[Word and element location data]
━━━━━━━━━━━━━━━━━━━━
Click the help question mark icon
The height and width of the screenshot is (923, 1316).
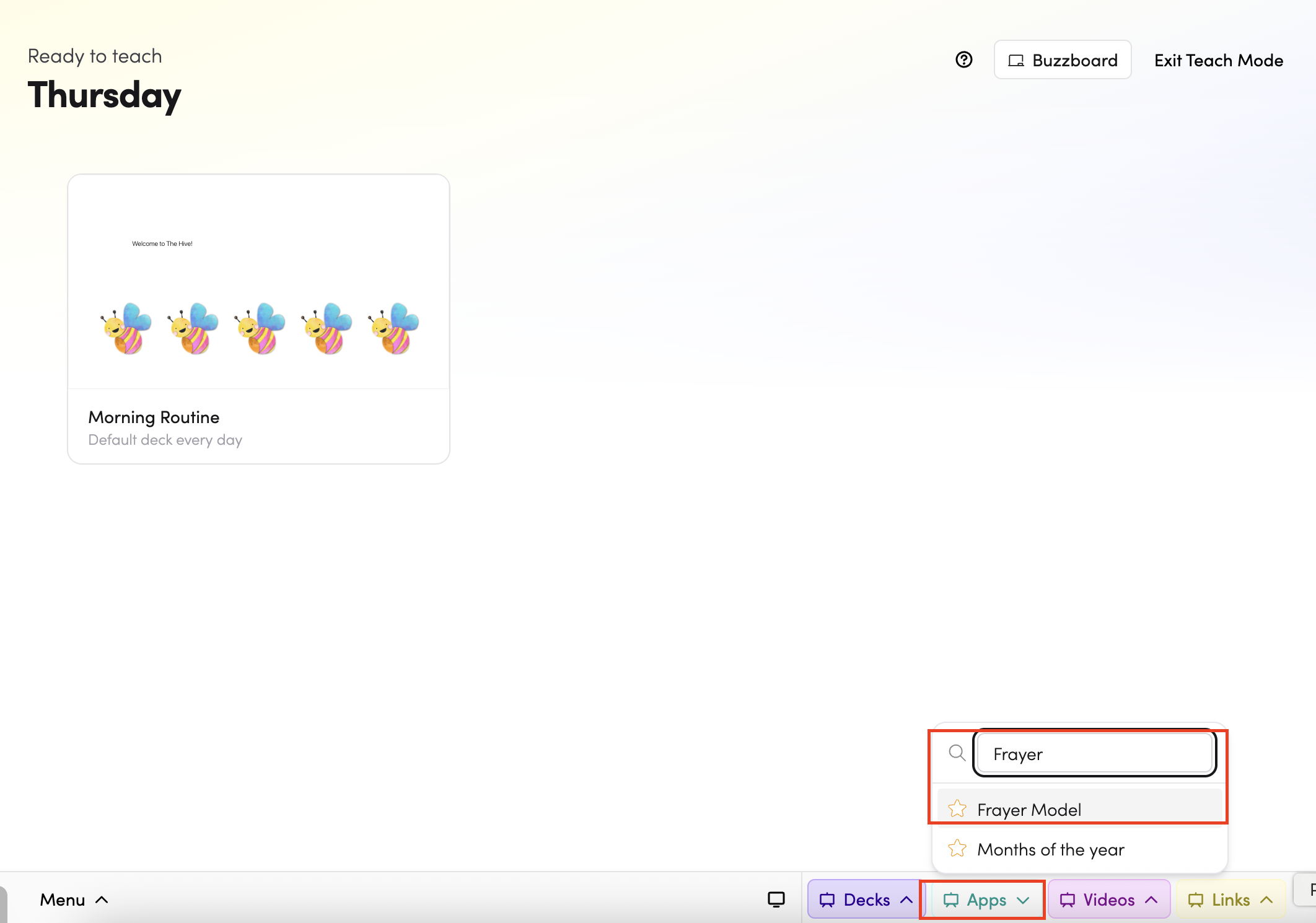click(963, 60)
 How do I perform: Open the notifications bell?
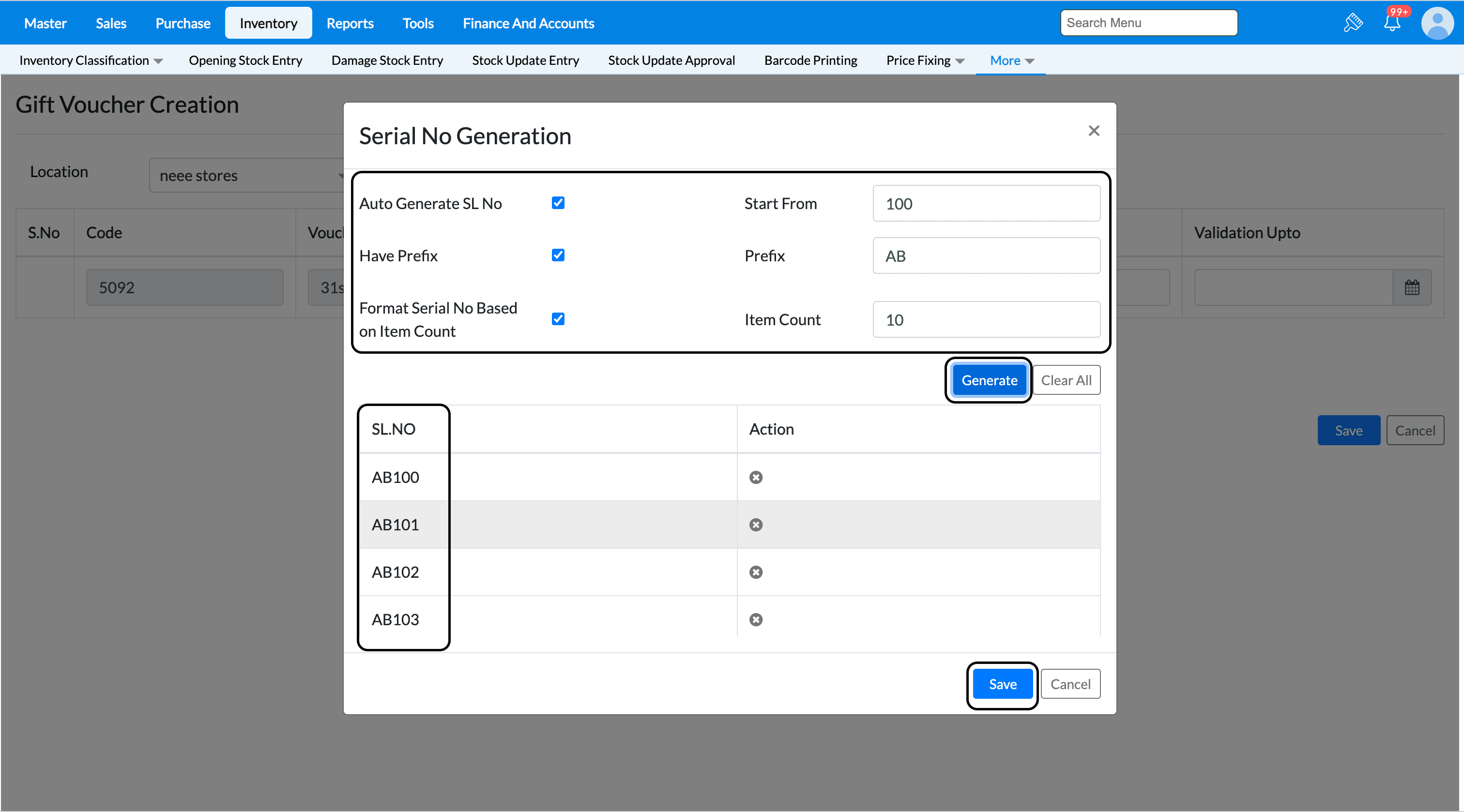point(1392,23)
━━━━━━━━━━━━━━━━━━━━
**The exercise:**
Copy every line of the material above word for word, leaving out the pictures.

**Solved exercise:**
Click the help question mark icon
The height and width of the screenshot is (923, 1316).
click(963, 60)
 How do I perform: Open the notifications bell?
point(1392,23)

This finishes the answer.